Problem - Only the pictures are to be left out; return the rest of the data exactly as it stands.

(Extracted records)

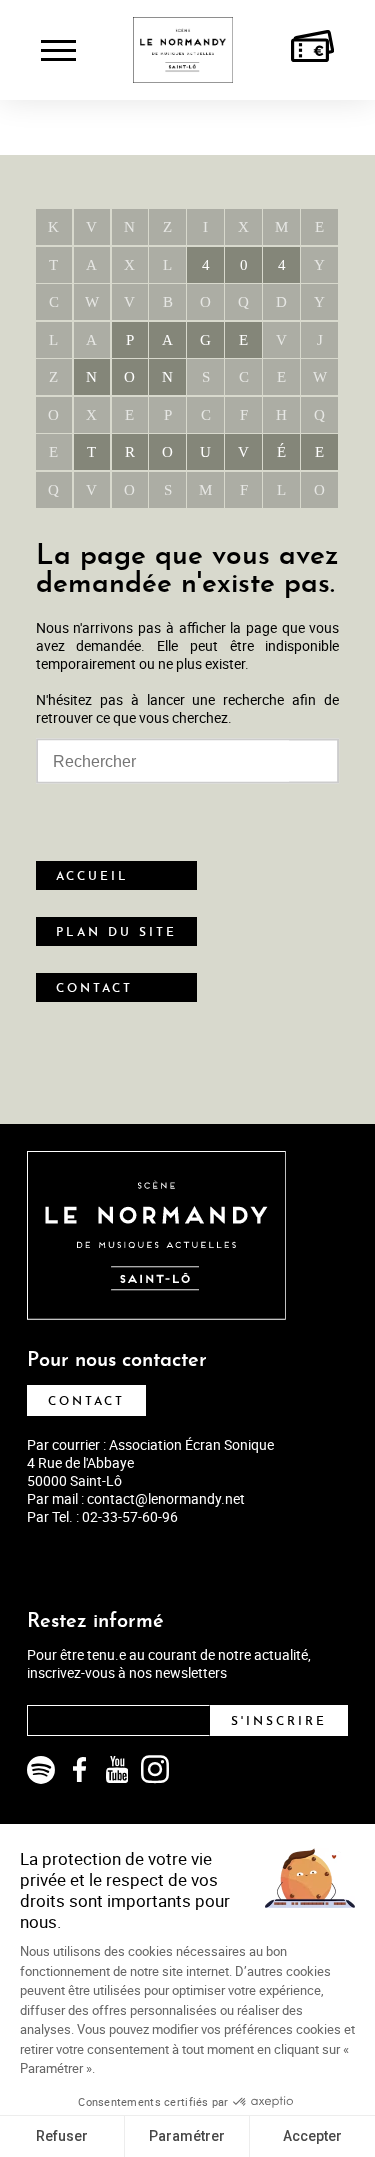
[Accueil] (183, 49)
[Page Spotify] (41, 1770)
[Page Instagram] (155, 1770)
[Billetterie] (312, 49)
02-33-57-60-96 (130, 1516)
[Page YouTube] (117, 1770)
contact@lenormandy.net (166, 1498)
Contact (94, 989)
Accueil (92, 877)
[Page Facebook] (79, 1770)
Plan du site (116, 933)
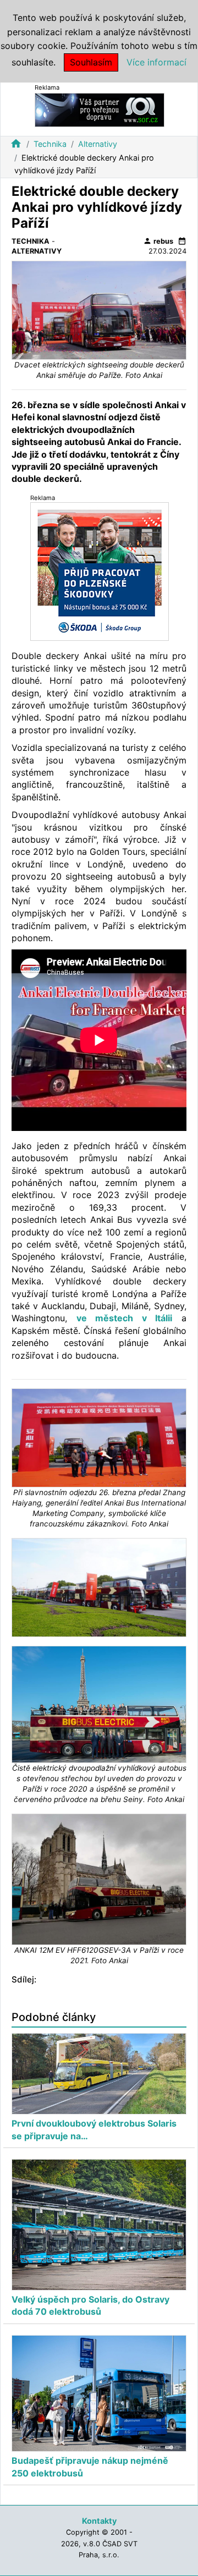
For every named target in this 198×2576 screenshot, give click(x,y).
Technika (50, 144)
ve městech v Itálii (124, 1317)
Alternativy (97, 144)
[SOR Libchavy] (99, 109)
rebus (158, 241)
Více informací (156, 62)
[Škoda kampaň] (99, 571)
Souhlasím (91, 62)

(End Extracted records)

Output of the exercise -
[Accueil] (183, 49)
[Page Spotify] (41, 1770)
[Page Instagram] (155, 1770)
[Billetterie] (312, 49)
02-33-57-60-96 (130, 1516)
[Page YouTube] (117, 1770)
contact@lenormandy.net (166, 1498)
Contact (94, 989)
Accueil (92, 877)
[Page Facebook] (79, 1770)
Plan du site (116, 933)
For every named target in this 198×2576 screenshot, give click(x,y).
Technika (50, 144)
ve městech v Itálii (124, 1317)
Alternativy (97, 144)
[SOR Libchavy] (99, 109)
rebus (158, 241)
Více informací (156, 62)
[Škoda kampaň] (99, 571)
Souhlasím (91, 62)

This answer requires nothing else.